To begin with, he struggled to get any decent information out of central government - which in itself reduces its ability to procure anything properly.
Shopkeeper Green was first told that central government spends £2bn on travel each year. Then he was told it spent £500m - lastly, he was told £768m.
A review of the figures found they were all wrong and central government actually spent £551m. Green said he was unable to ascertain how much was spent on travel outside central departments.
Different departments pay vastly different amounts for the same supplies - printing paper varies from £8 to £73 per box, printer cartridges range from £86 each to £398.
Central government departments spend £61m a year on laptop and desktop computers, and often do not buy direct from manufacturers. The money goes 13 different suppliers who maintain an estate of 460,000 desktops and 60,000 laptops. Prices range from £353 to £2,000 for laptops.
Green referred to an IT services contract costing more than £100m a year with six years remaining. He notes that the majority of the work, for hardware and software development, is sub-contracted to another firm, so the government is paying for two profit margins. Charges are more than £1,000 per person per day, much more than market rates.
Green said: "It is a poor quality contract with no provision in the contract to reduce the annual amount payable should the development work not be required."
Another bundle of IT services contracts with one supplier with three years to run are worth more than £300m a year. Green said contract details, terms, rate cards and other prices are different across departments and costs are "significantly greater than they should be".
Fixed line telecoms are estimated to cost £2bn a year and are all negotiated separately - Green reckons savings of 30 to 40 per cent are possible if the government bought its own capacity centrally.
Mobile phones are another depressing example - total spending is £21m on 105,000 devices, with 98 per cent of the money going to one supplier. However, the government does not have one contract but 68 separate contracts, all negotiated by different departments and all ending on different days.

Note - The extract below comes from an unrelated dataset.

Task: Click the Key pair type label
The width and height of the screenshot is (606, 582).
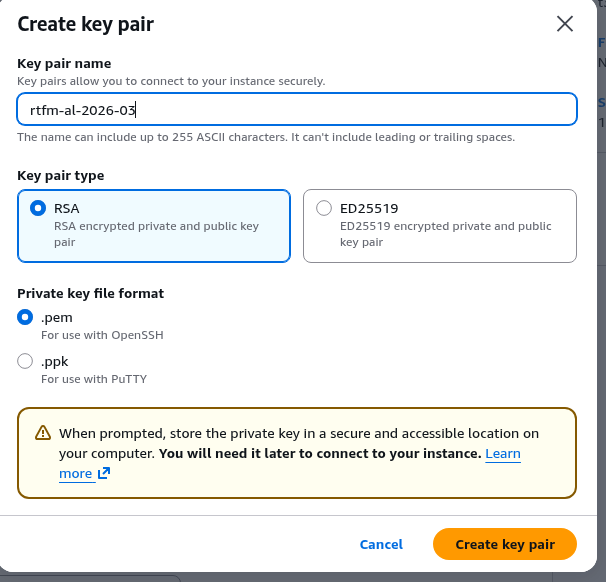Action: [60, 176]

You can dowload the report from here (pdf). ®
COMMENTS
Ooh look, big numbers!
Look at all the scary big numbers - they must all be bad! All of them!
>Printing paper varies from £8 to £73 per box.
Plain paper, verses watermarked secure paper with tear-offs or stickers (like you MOT certificate) perhaps?
>Printer cartridges range from £86 each to £398.
Maybe a boggo laser printer to a massive plotter for printing hugenormous A0 posters?
>Prices range from £353 to £2,000 for laptops.
Because everyone in government needs exactly the same kit, don't they. Nobody could need a ruggedised one, or one with a huge screen if they're visually impaired.....
I'm not saying there's no waste - there's cleary tonnes - but a bit of context please Reg. (Like how many £8 boxes vs £73 boxes?) This isn't the Daily Mail!
don't need to centralise everything
Just get the data centralised
Purchaser for dept A buys something for X pounds.
Purchaser for dept B knows this, but is quoted X+Y pounds. So dept B can go back to the supplier and ask why A got it cheaper.
Plus the general improvement in writing contracts and not changing specs all the time should be a no brainer.
well
It is for procurement. Buy in bulk and use your size to force supplier prices down.
It's pretty simple, even a government minister should understand it.